DETAILED DESCRIPTION

[0005] The embodiments disclosed herein stem from the realization that collagen based resorbable scaffolds can be constituted to form a suitable replacement for dura mater. Such resorbable scaffolds may be surgically implanted, e.g., by suturing the scaffold to a torn portion of dura mater or adhering the matrix over a damaged portion of dura mater, to stop or prevent leakage of CSF during or after neurosurgery. Accordingly, disclosed herein is a resorbable scaffold comprising a non-crosslinked collagen gel. The scaffold may be constituted in the form of a patch that can be sutured or adhered to dura mater at a position where dura mater is torn or damaged. Accordingly, the resorbable scaffolds disclosed herein have a mechanical strength and flexibility similar to that of native dura mater. Additionally, the resorbable scaffolds disclosed herein are impermeable to water, and more specifically to CSF.

Definitions

[0006] Unless defined otherwise, all technical and scientific terms used herein have the same meaning as commonly understood by one of ordinary skill in the art to which the invention pertains. Although any methods and materials similar or equivalent to those described herein may be used in the practice for testing of the present invention, the preferred materials and methods are described herein. In describing and claiming the present invention, the following terminology will be used.

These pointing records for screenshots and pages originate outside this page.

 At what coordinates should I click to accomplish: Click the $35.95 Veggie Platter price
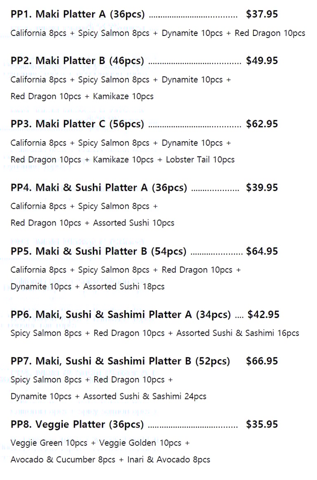pos(262,425)
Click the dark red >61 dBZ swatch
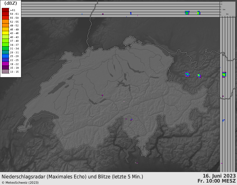Image resolution: width=237 pixels, height=185 pixels. pyautogui.click(x=5, y=10)
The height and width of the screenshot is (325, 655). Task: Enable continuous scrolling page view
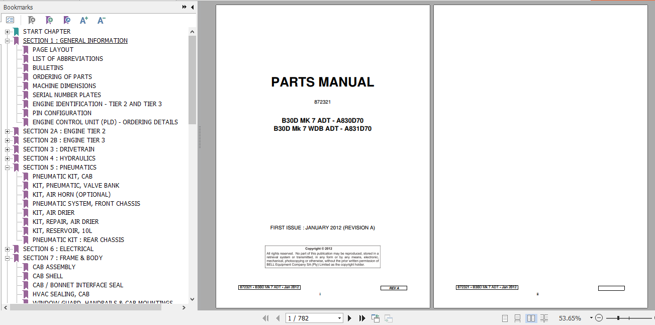518,318
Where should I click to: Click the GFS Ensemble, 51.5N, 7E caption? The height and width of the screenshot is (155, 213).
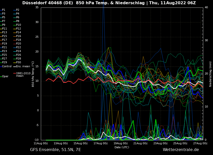click(55, 150)
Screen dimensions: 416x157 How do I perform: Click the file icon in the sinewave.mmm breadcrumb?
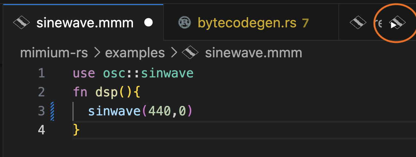pyautogui.click(x=190, y=53)

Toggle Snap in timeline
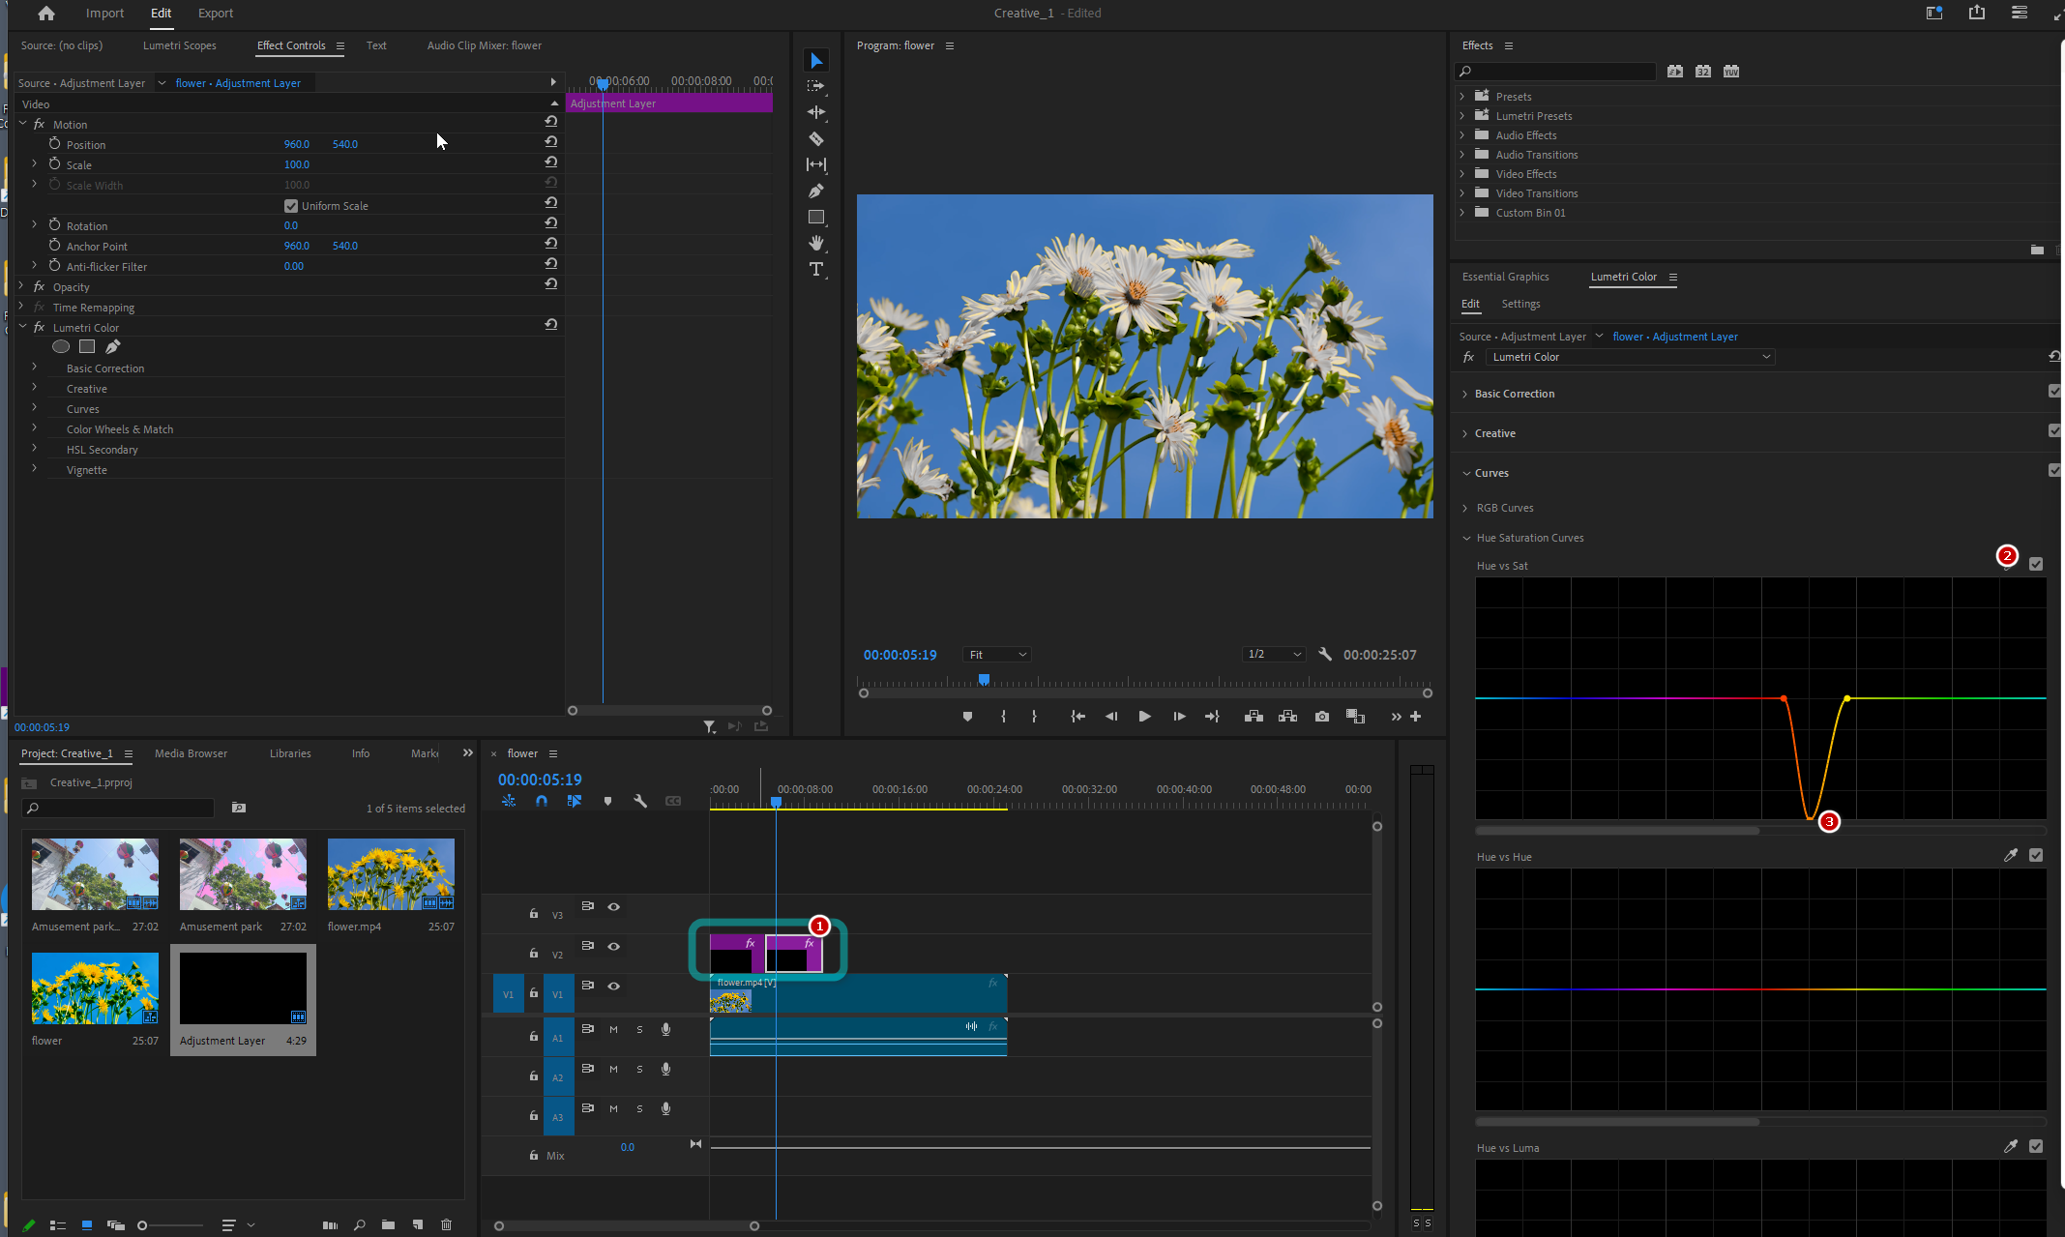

[0007] It is also to be understood that the terminology used herein is for the purpose of describing particular embodiments only, and is not intended to be limiting.

[0008] A reference to an element in the singular is not intended to mean “one and only one” unless specifically stated, but rather “one or more.” Pronouns in the masculine (e.g., his) include the feminine and neuter gender (e.g., her and its) and vice versa. The term “some” refers to one or more. Underlined and/or italicized headings and subheadings are used for convenience only, do not limit the subject technology, and are not referred to in connection with the interpretation of the description of the subject technology. All structural and functional equivalents to the elements of the various configurations described throughout this disclosure that are known or later come to be known to those of ordinary skill in the art are expressly incorporated herein by reference and intended to be encompassed by the subject technology. Moreover, nothing disclosed herein is intended to be dedicated to the public regardless of whether such disclosure is explicitly recited in the above description.

[0009] As used herein, the articles “a” and “an” are used to refer to one or to more than one (i.e., to at least one) of the grammatical object of the article. By way of example, “an element” means one element or more than one element.

[0010] As used herein, the term “about” preceding a quantity indicates a variance from the quantity. The variance may be caused by manufacturing tolerances or may be based on differences in measurement techniques. The variance may be up to 10% from the listed value in some instances. Those of ordinary skill in the art would appreciate that the variance in a particular quantity may be context dependent and thus, for example, the variance in a dimension at a micro or a nano scale may be different than variance at a meter scale. For instance, when referring to a measurable value such as an amount, a temporal duration, and the like, the term “about” is meant to encompass variations of ±20% or ±10%, more preferably ±5%, even more preferably ±1%, and still more preferably ±0.1% from the specified value, as such variations are appropriate to perform the disclosed methods.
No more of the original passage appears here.